Também anunciou nesse mesmo dia que irá entregar a UPA da Zona Noroeste (novinha) para outra OS, enquanto que o Hospital da mesma região (sucateado e caindo aos pedaços) continuará sendo o local de trabalho dos servidores. Mais uma vez: Servidor não merece, a empresa privada merece.

Dá pra ter reajuste SIM

Infelizmente, esses R$ 2,69 bilhões em caixa só serão destinados para valorizar os servidores se os mesmos continuarem mobilizados. Se a Prefeitura reajustasse os salários pela inflação, o aumento na folha de pagamento seria de apenas R$ 47.173.749,66*. Ou seja, não faz nem cócegas no orçamento.

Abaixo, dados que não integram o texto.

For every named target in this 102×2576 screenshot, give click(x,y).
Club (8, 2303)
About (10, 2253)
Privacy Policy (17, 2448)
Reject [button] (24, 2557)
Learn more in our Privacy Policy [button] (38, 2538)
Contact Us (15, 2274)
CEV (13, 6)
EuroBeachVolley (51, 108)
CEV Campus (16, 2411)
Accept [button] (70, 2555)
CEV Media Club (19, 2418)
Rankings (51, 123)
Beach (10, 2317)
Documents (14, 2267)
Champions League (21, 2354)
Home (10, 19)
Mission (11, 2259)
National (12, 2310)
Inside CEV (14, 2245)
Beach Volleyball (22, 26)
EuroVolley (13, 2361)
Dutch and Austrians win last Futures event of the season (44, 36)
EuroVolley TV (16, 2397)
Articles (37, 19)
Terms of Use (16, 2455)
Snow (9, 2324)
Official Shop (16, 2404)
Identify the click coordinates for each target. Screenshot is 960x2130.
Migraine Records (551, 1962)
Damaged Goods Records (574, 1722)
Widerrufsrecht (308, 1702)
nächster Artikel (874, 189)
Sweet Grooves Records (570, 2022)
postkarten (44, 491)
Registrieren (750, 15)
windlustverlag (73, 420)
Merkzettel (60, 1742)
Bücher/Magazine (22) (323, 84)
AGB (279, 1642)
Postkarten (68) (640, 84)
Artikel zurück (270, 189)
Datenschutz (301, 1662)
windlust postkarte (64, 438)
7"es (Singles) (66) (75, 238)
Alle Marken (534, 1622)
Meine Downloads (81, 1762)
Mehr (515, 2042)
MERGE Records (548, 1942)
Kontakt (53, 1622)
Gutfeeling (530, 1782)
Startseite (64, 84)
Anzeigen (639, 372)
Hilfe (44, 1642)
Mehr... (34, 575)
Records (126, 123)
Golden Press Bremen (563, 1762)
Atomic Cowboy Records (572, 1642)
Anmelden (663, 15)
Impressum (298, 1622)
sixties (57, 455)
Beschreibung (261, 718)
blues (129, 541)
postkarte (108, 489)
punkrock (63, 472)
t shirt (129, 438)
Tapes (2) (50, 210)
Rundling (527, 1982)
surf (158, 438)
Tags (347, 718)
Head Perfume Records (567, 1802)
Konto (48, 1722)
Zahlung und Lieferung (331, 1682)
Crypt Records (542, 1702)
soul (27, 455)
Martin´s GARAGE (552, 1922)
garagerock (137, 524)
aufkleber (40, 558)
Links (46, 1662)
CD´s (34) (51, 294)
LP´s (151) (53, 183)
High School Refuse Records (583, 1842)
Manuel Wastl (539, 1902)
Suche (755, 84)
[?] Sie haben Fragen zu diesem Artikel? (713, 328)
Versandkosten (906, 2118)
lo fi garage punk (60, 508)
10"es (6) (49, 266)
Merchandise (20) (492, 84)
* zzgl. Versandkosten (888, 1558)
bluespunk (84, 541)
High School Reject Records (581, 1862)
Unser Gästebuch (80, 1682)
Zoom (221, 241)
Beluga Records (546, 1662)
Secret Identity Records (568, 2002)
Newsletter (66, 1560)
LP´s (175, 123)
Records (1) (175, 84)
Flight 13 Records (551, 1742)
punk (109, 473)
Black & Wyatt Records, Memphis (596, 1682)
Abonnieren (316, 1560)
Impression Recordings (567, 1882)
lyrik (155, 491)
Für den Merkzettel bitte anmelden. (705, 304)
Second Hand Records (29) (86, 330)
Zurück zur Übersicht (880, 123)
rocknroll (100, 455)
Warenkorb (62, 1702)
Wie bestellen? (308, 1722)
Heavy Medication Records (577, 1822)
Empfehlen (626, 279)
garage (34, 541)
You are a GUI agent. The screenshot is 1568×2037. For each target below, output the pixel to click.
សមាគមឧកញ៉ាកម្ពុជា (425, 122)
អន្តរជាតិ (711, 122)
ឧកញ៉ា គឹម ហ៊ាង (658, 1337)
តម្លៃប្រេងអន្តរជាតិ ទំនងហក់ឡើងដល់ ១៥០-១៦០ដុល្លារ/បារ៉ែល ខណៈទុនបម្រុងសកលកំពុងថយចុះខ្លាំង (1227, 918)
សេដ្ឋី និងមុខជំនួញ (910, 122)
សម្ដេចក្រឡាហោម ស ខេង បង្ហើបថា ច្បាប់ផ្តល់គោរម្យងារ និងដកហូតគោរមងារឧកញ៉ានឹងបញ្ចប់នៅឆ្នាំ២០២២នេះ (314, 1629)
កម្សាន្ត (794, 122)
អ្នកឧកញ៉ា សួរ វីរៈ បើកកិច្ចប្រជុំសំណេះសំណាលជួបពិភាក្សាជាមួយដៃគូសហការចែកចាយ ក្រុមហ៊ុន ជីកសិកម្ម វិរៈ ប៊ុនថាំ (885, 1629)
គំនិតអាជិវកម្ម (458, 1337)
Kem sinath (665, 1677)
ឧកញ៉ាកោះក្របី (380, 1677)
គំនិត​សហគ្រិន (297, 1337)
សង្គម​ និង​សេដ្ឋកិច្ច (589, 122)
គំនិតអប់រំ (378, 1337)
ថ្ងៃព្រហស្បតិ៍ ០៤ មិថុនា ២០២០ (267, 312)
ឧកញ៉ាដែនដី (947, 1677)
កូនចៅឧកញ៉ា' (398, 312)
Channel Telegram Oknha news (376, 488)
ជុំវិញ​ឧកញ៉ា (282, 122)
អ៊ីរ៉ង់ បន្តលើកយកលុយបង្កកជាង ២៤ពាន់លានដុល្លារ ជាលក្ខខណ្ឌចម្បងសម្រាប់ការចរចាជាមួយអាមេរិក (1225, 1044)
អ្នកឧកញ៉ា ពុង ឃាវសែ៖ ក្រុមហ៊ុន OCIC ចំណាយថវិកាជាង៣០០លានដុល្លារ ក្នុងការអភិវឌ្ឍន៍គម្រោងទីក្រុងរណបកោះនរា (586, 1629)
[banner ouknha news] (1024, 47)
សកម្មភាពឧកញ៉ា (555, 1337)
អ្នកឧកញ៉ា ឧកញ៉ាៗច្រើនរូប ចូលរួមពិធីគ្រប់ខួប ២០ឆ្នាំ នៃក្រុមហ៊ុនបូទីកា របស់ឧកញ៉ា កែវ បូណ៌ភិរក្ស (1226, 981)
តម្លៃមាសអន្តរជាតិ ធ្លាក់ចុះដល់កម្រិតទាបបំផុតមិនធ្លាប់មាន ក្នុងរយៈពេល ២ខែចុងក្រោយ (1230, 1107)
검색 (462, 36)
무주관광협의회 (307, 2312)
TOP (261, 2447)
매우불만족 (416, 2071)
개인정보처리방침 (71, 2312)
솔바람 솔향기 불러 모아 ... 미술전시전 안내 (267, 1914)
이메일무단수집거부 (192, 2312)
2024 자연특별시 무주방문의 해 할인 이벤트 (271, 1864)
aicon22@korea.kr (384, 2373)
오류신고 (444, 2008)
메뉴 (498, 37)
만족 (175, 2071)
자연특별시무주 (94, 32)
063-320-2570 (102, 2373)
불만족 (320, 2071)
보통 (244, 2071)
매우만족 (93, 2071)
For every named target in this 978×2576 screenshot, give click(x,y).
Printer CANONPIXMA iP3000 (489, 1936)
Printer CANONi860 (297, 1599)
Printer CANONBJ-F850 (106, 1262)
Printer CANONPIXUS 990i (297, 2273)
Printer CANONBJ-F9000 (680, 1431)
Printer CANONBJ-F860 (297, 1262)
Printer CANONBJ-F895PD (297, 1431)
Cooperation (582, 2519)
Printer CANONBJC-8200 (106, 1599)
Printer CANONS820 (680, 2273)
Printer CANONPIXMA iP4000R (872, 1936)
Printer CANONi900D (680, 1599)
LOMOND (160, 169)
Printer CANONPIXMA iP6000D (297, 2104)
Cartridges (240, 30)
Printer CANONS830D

Veja como o governo tem investido cada vez menos com o servidor:

Gráfico de Despesa com Pessoal
Veja agora o que diz o consultor financeiro Rodolfo Amaral: “Os números divulgados comprovam que não houve a catástrofe tão propagada sobre as finanças de Santos”. “A RCL [Receita Corrente Líquida] no governo Paulo Alexandre cresceu exatamente o mesmo índice da inflação no período (33%)”.

Para encerrar o assunto sobre as finanças, o jornal ignorou que na pauta dos servidores, aprovada em assembleia, há inúmeras sugestões para que o governo economize, cortando verdadeiramente na carne ao invés de lesar os funcionários públicos, são elas:
• Redução de 20% nos valores dos salários do Prefeito, dos cargos de confiança (cargos políticos) e dos Vereadores;
• Extinção de 30% dos cargos de confiança (cargos políticos) de diversas Secretarias;
• Extinção da Secretaria Municipal de Desenvolvimento Econômico e Inovação;
• Extinção da Secretaria Municipal de Comunicação e Resultados;
• Extinção da Secretaria Municipal de Defesa da Cidadania;
• Extinção da Secretaria Municipal de Assuntos Portuários;
• Fusão da Secretaria Municipal de Esportes com a Secretaria Municipal de Turismo;
• Fusão da Secretaria Municipal de Segurança com o Gabinete do Prefeito.

Artigos distorcem a luta dos servidores

Os artigos pintam os servidores como se fossem privilegiados/marajás/irresponsáveis, tentando colocar a população contra os servidores. Deu ruim, seja nas manifestações, nas panfletagens nas portas de escolas, nas redes sociais, ou até mesmo em entrevistas na televisão, a maioria absoluta dos trabalhadores da cidade estão fazendo questão de demonstrar o apoio ao movimento dos servidores que é histórico!

* Número da própria Secretaria de Gestão.